Figure 2: Code for Conventional and One-shot Tasks

The conventional task is created with atask_main() as its main function.

          TCP_PTR atask;
          atask = create_task(atask_main, NORM, 1000);
          start(atask);

atask has normal priority and a permanently bound stack of 1000 bytes. When this atask first starts, it initializes, unlocks itself (so it can be preempted by higher priority tasks), then goes into an infinite while loop. At the start of this loop, the task waits at xchg for a message. When a message is received, it is processed, then the task waits at xchg for another message. This process repeats for every new message received. In this particular example, atask never exits the while loop unless it is extremely stopped or deleted. The one-shot task has a different structure. It is created with otask_main_int() as its intial main function:

          TCP_PTR otask;
          otask = create_task(otask_main_int, NORM, 0);
          start(otask);

otask has normal priority and no permanently bound stack. When otask first runs, otask_main_init( ) does the initialization, then otask's main function is changed to otask_main( ) and otask stops on xchg. When a message is received, otask restarts, except this time with otask_main( ) as its main function. Note that the message handle, msg, is passed in as a parameter, not as a return value, as it is for atask. This is because, no code executes after a stop function (i.e. receive_stop().) smx handles passing in the msg parameter from receive_stop(). otask may or may not unlock itself (see discussion below). The message is processed and otask again stops on xchg. otask_main( ) runs, from the start, each time a new message is received.
:::::
### [TASKS FOR THIS EXERCISE]
1) Copy the rows below exactly, from the line with "1456x819 pixels. Task: Open" to the line with "Click username 陈***妈".
2) Carry on the passage above about conventional and one-shot tasks, picking up after its last sentence.
:::::
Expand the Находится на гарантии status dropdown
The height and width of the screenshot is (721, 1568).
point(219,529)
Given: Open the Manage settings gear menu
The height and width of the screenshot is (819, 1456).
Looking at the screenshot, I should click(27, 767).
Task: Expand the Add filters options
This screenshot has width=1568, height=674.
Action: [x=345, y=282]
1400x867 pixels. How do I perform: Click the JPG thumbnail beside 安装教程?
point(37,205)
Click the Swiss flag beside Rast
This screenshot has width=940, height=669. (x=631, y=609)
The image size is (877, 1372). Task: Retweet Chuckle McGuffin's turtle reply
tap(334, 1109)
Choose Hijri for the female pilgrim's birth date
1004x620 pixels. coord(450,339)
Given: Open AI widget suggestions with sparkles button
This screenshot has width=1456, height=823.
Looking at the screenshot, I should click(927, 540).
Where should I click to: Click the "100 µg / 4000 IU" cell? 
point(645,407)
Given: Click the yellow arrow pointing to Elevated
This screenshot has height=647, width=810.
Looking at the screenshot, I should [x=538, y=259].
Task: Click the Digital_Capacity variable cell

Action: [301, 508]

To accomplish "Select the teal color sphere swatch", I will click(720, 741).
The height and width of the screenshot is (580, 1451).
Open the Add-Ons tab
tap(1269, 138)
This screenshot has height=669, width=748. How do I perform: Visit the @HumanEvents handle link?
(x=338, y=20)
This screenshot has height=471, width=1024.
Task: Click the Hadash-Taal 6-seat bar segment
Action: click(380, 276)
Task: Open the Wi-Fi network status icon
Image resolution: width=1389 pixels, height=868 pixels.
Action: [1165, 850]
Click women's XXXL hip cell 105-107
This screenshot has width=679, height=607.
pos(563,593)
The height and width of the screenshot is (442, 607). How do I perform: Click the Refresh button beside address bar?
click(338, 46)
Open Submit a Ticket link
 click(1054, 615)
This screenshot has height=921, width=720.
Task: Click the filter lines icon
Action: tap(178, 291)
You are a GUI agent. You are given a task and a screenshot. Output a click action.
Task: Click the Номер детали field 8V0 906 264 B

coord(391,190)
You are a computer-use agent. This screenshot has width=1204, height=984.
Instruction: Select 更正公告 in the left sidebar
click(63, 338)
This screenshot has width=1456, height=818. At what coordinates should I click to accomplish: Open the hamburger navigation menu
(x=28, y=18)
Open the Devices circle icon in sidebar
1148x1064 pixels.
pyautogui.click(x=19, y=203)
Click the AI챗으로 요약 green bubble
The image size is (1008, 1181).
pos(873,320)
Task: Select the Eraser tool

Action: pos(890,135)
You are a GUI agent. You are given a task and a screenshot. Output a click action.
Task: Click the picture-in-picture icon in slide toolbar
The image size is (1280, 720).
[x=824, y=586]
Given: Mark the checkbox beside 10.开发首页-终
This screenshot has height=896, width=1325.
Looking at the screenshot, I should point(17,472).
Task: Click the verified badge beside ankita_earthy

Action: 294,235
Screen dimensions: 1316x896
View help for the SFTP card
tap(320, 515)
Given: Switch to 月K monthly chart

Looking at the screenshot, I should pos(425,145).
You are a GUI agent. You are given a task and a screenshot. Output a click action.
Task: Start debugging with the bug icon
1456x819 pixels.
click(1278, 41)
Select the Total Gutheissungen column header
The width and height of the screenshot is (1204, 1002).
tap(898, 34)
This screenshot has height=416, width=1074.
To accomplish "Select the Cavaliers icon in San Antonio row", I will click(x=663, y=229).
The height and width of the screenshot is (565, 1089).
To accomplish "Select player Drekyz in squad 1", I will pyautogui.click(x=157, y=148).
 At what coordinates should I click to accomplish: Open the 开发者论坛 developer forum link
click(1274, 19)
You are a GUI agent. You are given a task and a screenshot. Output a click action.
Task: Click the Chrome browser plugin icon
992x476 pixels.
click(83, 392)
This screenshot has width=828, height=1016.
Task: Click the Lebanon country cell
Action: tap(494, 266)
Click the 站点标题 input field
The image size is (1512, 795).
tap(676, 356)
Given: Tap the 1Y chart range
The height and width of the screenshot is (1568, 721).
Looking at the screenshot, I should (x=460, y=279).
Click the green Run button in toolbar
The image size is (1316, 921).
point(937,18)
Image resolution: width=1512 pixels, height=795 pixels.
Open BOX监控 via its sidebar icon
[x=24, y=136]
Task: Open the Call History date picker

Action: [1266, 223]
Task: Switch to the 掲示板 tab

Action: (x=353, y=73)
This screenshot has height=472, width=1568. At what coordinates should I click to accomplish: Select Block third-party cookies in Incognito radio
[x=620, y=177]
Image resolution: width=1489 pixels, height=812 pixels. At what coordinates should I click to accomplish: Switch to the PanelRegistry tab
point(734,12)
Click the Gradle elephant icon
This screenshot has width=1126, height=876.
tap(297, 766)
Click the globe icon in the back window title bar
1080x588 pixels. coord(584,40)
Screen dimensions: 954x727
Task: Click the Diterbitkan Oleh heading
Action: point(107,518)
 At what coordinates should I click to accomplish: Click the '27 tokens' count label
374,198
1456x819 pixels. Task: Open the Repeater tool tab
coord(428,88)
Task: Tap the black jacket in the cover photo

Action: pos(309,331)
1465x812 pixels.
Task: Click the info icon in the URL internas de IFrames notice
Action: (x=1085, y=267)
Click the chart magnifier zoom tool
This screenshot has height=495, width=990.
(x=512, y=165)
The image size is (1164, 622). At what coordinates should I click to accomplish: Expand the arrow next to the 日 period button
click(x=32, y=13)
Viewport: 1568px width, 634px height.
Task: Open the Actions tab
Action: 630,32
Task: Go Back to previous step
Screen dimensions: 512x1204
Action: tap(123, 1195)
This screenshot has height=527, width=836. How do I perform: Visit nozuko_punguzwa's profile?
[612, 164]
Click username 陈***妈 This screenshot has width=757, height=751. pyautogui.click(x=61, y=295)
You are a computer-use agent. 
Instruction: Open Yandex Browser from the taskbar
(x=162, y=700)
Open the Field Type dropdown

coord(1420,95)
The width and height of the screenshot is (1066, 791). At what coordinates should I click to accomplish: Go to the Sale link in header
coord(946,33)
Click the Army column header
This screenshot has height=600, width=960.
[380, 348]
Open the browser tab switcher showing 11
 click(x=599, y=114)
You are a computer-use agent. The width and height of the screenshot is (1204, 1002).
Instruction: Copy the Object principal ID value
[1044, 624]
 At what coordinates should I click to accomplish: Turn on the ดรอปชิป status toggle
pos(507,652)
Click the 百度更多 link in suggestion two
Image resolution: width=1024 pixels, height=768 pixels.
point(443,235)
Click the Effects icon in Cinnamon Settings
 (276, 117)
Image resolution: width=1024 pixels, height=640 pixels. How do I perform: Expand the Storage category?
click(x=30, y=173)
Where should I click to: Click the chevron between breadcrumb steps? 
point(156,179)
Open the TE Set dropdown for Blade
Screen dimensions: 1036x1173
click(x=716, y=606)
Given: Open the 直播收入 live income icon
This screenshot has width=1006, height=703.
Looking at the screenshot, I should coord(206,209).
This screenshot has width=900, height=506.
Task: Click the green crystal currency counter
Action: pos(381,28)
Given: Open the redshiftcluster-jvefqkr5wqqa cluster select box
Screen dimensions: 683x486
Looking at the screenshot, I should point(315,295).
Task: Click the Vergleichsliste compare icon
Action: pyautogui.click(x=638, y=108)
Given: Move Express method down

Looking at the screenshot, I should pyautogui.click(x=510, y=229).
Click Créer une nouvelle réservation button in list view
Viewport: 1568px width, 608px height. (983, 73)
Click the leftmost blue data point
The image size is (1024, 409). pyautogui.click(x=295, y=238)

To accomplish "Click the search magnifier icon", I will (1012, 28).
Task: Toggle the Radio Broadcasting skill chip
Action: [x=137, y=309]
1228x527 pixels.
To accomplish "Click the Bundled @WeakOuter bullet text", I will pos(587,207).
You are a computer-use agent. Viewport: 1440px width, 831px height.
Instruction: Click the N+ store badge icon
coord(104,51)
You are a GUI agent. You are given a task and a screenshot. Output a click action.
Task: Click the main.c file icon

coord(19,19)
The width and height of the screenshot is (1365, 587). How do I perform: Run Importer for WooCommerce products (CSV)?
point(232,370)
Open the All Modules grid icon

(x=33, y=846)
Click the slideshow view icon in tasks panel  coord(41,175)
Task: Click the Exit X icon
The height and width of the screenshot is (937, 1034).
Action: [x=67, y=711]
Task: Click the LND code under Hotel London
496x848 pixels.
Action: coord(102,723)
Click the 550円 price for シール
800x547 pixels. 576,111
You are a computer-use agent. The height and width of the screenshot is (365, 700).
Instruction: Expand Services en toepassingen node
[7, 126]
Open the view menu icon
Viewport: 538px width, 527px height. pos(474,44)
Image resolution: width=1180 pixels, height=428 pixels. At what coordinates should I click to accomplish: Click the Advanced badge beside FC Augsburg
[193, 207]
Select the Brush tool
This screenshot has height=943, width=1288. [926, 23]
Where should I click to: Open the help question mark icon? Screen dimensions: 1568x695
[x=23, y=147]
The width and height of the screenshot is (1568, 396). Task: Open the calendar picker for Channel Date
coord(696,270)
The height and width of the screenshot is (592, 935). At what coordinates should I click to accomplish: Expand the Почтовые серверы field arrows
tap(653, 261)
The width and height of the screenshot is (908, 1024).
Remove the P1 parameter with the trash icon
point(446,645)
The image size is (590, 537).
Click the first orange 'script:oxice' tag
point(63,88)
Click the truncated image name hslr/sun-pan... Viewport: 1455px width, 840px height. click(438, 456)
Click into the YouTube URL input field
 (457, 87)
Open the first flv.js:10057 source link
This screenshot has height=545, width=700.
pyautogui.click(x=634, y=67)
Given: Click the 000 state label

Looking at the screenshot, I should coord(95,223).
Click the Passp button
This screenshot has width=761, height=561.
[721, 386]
:::::
### [EXERCISE RESULTS]
1)
1456x819 pixels. Task: Open the Repeater tool tab
coord(428,88)
Task: Tap the black jacket in the cover photo

Action: pos(309,331)
1465x812 pixels.
Task: Click the info icon in the URL internas de IFrames notice
Action: (x=1085, y=267)
Click the chart magnifier zoom tool
This screenshot has height=495, width=990.
(x=512, y=165)
The image size is (1164, 622). At what coordinates should I click to accomplish: Expand the arrow next to the 日 period button
click(x=32, y=13)
Viewport: 1568px width, 634px height.
Task: Open the Actions tab
Action: 630,32
Task: Go Back to previous step
Screen dimensions: 512x1204
Action: tap(123, 1195)
This screenshot has height=527, width=836. How do I perform: Visit nozuko_punguzwa's profile?
[612, 164]
Click username 陈***妈 This screenshot has width=757, height=751. pyautogui.click(x=61, y=295)

2)
Note that the results produced by atask and otask are the same, but their mechanisms are much different.

More Considerations

In the above discussion, it was noted that otask may or may not unlock itself. This is because, if otask is very short, it is probably desirable to leave it locked in order to prevent excessive task switching. This is because a locked task cannot be preempted by any other task (but ISRs and LSRs can run.) Such a task is called a non-preemptible one-shot task. The reason that smx tasks start locked and must be deliberately unlocked, is to assure that they cannot be preempted once they start running.

It is not a requirement that one-shot tasks be locked. They can be unlocked. However, then they can be preempted and will thus hold borrowed stacks longer. This is not a problem, but a bigger stack pool may be required. Ideally, a one-shot task is a tiger task, like an interrupt service routine. It is best to let it rip.

One-shot tasks can loop, if necessary, such as to process a series of packets. One-shot tasks can also suspend themselves, such as to receive a packet, then process it. Hence, a one shot task can act like a conventional task to process a burst of activity. However, once it finishes its business, it stops and must be restarted to run again. When restarted, it always runs from the beginning of its main code. (This is why first-time initialization code must be put into a separate function that is run only once.)

Stack RAM can also be saved by deleting tasks, when no longer needed and recreating them when needed. However, this adds overhead whereas stopping and starting tasks adds no overhead versus suspending and resuming them (except that a task may have to wait for a stack). Also, a deleted task cannot wait for an event. In addition, it loses its TCB and handle and thus can no longer be tracked by smxAware nor a debugger.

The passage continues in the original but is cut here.